CR outlines protections needed to ensure consumers can access their financial data at no charge with strong privacy and security safeguards
WASHINGTON DC – In a comment letter submitted to the Consumer Financial Protection Bureau today, Consumer Reports called on the Bureau to make sure that its revised Personal Financial Data Rights rule enables consumers to access their own financial data at no cost and includes strong privacy and security protections.
The CFPB is considering changes to the regulation, also known as the “open banking” rule, which gives consumers greater access and control of their personal financial data to make it easier to switch financial providers and to foster greater competition in the marketplace.
Section 1033 was enacted fifteen years ago in 2010, yet millions of consumers continue to use data-sharing services without adequate protections. CR’s letter urges the CFPB to move forward with implementation without excessive delay. Among the issues the CFPB is seeking public comment on is whether financial institutions can charge customers fees to access their personal information and the data privacy and security standards required under the rule.
“Consumers should never have to pay to access their own financial information,” said Delicia Hand, senior director, digital marketplace, at Consumer Reports. “Allowing financial firms to charge customers to access their personal data would undermine the whole purpose of the open banking rule and prevent many people from seeking out better deals and services with other providers.”
Hand added, “Consumers deserve strong privacy and security protections without having to give up access to beneficial services,” said Hand. “These safeguards are critical and shouldn’t be used to limit competition or access to services that improve their financial lives.”
Under the rule issued in October 2024, banks and other financial institutions must provide consumers access to data about their checking and prepaid accounts, credit cards, payment apps and digital wallets through secure interfaces at no charge. When consumers choose to share this data with other financial firms, these third parties must obtain express consumer consent, use the data only for providing requested services, and allow consumers to revoke access. The rule prohibits third parties from using consumer financial data for unrelated purposes.
CR’s letter points out that imposing fees would transform this fundamental right into a service available only to those who can afford it – creating the kind of economic barrier Congress sought to eliminate when it adopted the Consumer Financial Protection Act. Data access fees would price out the consumers who stand to benefit the most from being able to access personal financial management tools from other providers that could help them avoid costly fees and services that use transaction data that could improve their creditworthiness.

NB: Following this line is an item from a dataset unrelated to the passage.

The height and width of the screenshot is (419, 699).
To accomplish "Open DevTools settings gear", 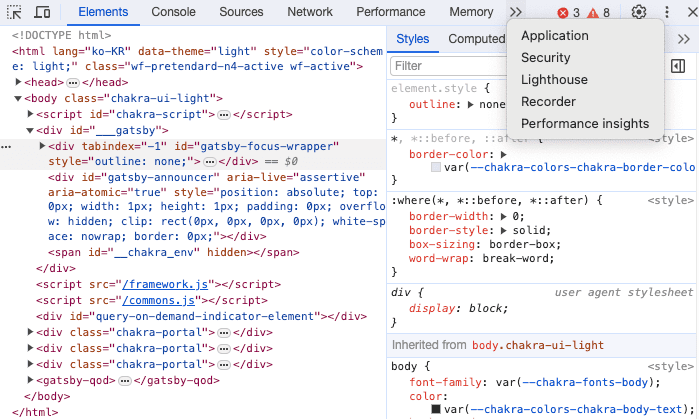I will (x=639, y=12).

Hand noted, “Financial institutions already profit handsomely by charging customers a whole host of fees and interest charges and by monetizing their data for cross-selling and marketing. Charging consumers for data access would mean that they pay twice – once through these existing revenue sources and fees, and again for obtaining their own data.”

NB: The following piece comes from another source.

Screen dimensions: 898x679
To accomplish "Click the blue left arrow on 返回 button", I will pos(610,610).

CR’s evaluations of data security practices across peer-to-peer payment apps, buy now, pay later services, banking apps and digital wallets have revealed a number of concerning gaps in current practices that the rule can help address. For example, at the time/in 2022 CR found that 9 percent of peer-to-peer payment app users reported being victims of scams or fraud – a rate that demonstrates significant security vulnerabilities in current data sharing practices that rely on screen scraping and credential sharing.
Security features vary dramatically across banking apps, with some institutions providing robust protections while others lag significantly behind. Fraud protection documentation is often incomplete or unclear, leaving consumers confused about their rights and protections. Consumer recourse mechanisms are inconsistent, with some institutions providing clear processes for addressing unauthorized transactions while others create obstacles.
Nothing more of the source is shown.